The Office for Professional Body Anti-Money Laundering Supervision (OPBAS) has released its latest report on progress made in tackling money laundering by regulators over the past year.
While this year’s report acknowledges that professional body supervisors (PBSs) within the accountancy and legal sectors have improved, it highlights differing levels of achievement and “significant weaknesses in effectiveness in meeting the MLRs.”
OPBAS is housed within the FCA and its key objectives are to reduce the harm of money laundering and terrorist financing by:
- Ensuring a robust and consistently high standard of supervision by the professional body AML supervisors (PBSs) overseeing the legal and accountancy sectors, and
- Facilitating collaboration and information and intelligence sharing between PBSs, statutory supervisors and law enforcement agencies.
The report noted an increase in the number of fines issued. It also highlights a 47% decrease in the number of supervisory reviews undertaken by regulators in the year April 19-April 20 from the previous year, but identifies a 38% increase in post review activity; either formal or informal action required on the part of the firm.
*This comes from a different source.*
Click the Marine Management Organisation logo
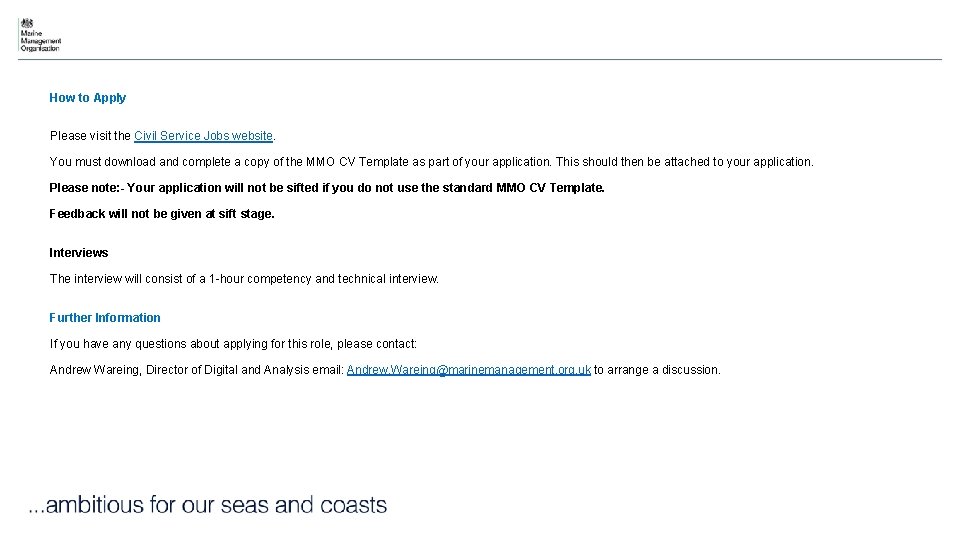 point(40,36)
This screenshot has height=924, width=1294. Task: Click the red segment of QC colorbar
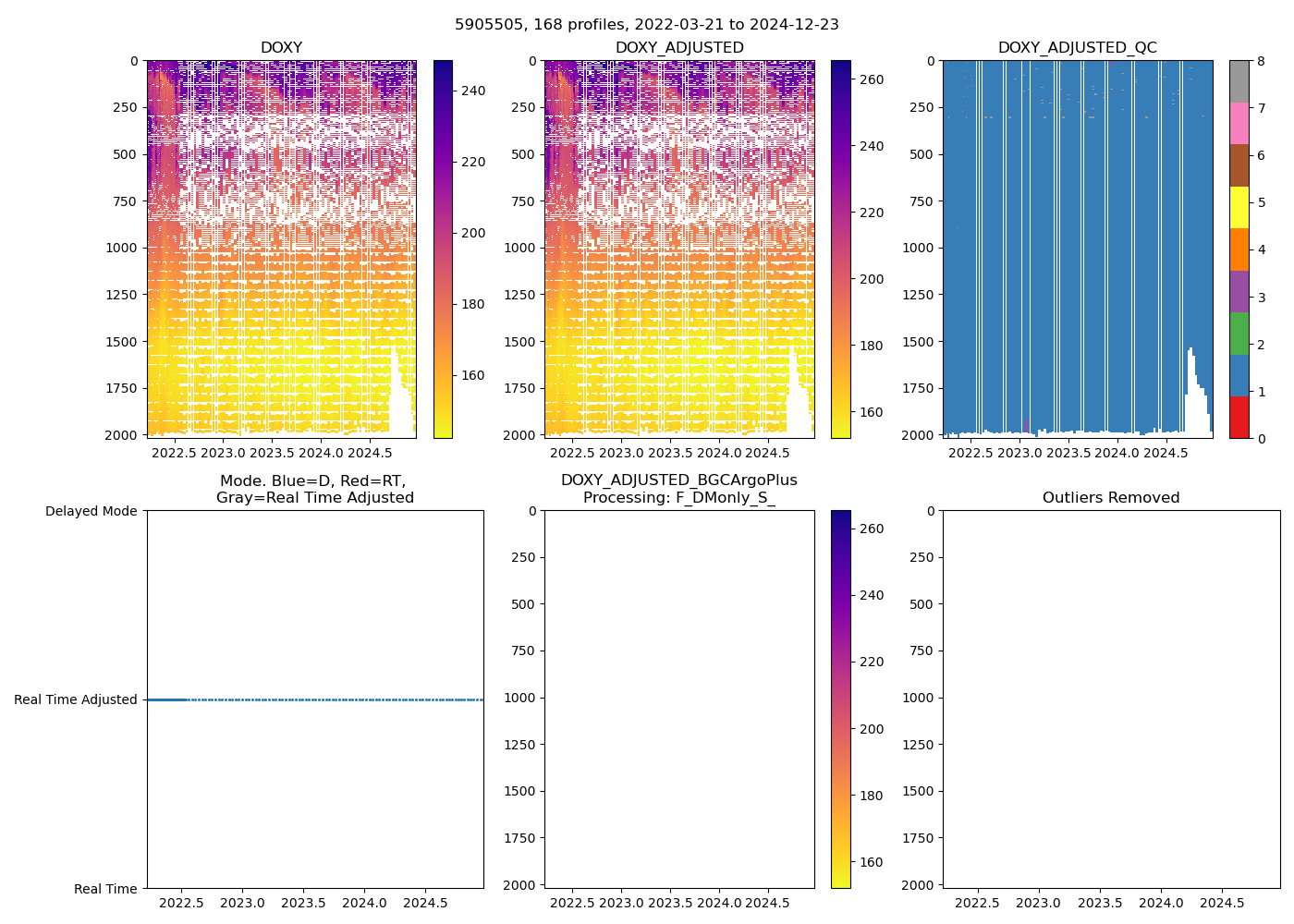pos(1239,418)
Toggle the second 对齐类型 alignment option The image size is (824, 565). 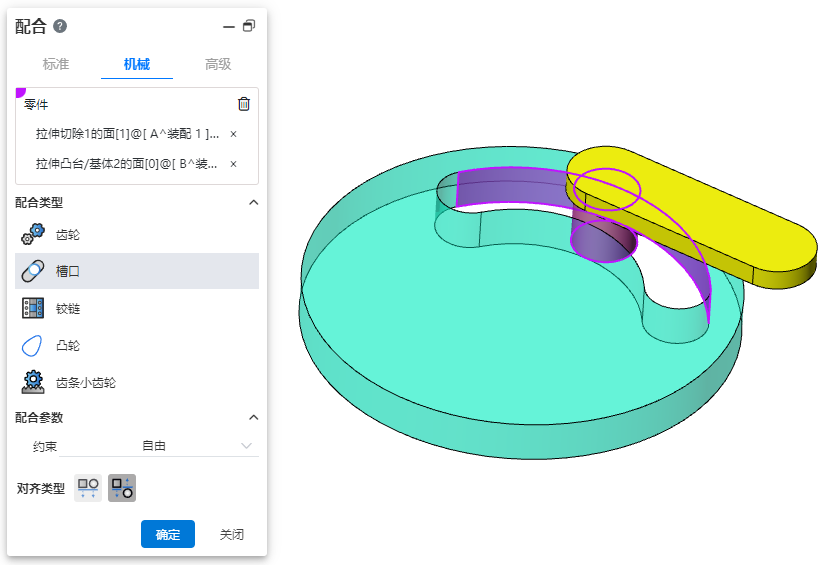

The majority of PBSs were effective in providing information and guidance for members to help them understand their high-level obligations; and the quality and accuracy of information and guidance had improved since the 2020 report.
Sarah Pritchard, the FCA’s Executive Director of Markets, said:
“Ensuring the effectiveness of financial crime controls and reducing financial crime risk is a key priority for the FCA. As this report finds, Professional Body Supervisors of the accountancy and legal sectors have made welcome improvements in compliance with the Money Laundering Regulations in the three years since OPBAS has been in operation, and we need to see continued improvements in the effectiveness of their supervision.
OPBAS will continue to collaborate and partner with law enforcement, government and wider stakeholders, domestically and internationally, to raise standards across the regulated sectors.”
This round of supervisory assessments also considered the PBSs’ response to Covid-19, and there are good examples of PBSs amending their risk-based approach to factor in pandemic-specific challenges, such as providing updated guidance on alternative methods of customer due diligence verification.
Ensuring the effectiveness of financial crime controls and effectively reducing financial crime risk is a key priority in this year’s FCA Business Plan and OPBAS expects PBSs to focus their supervisory efforts to have the greatest impact on the prevention of money laundering.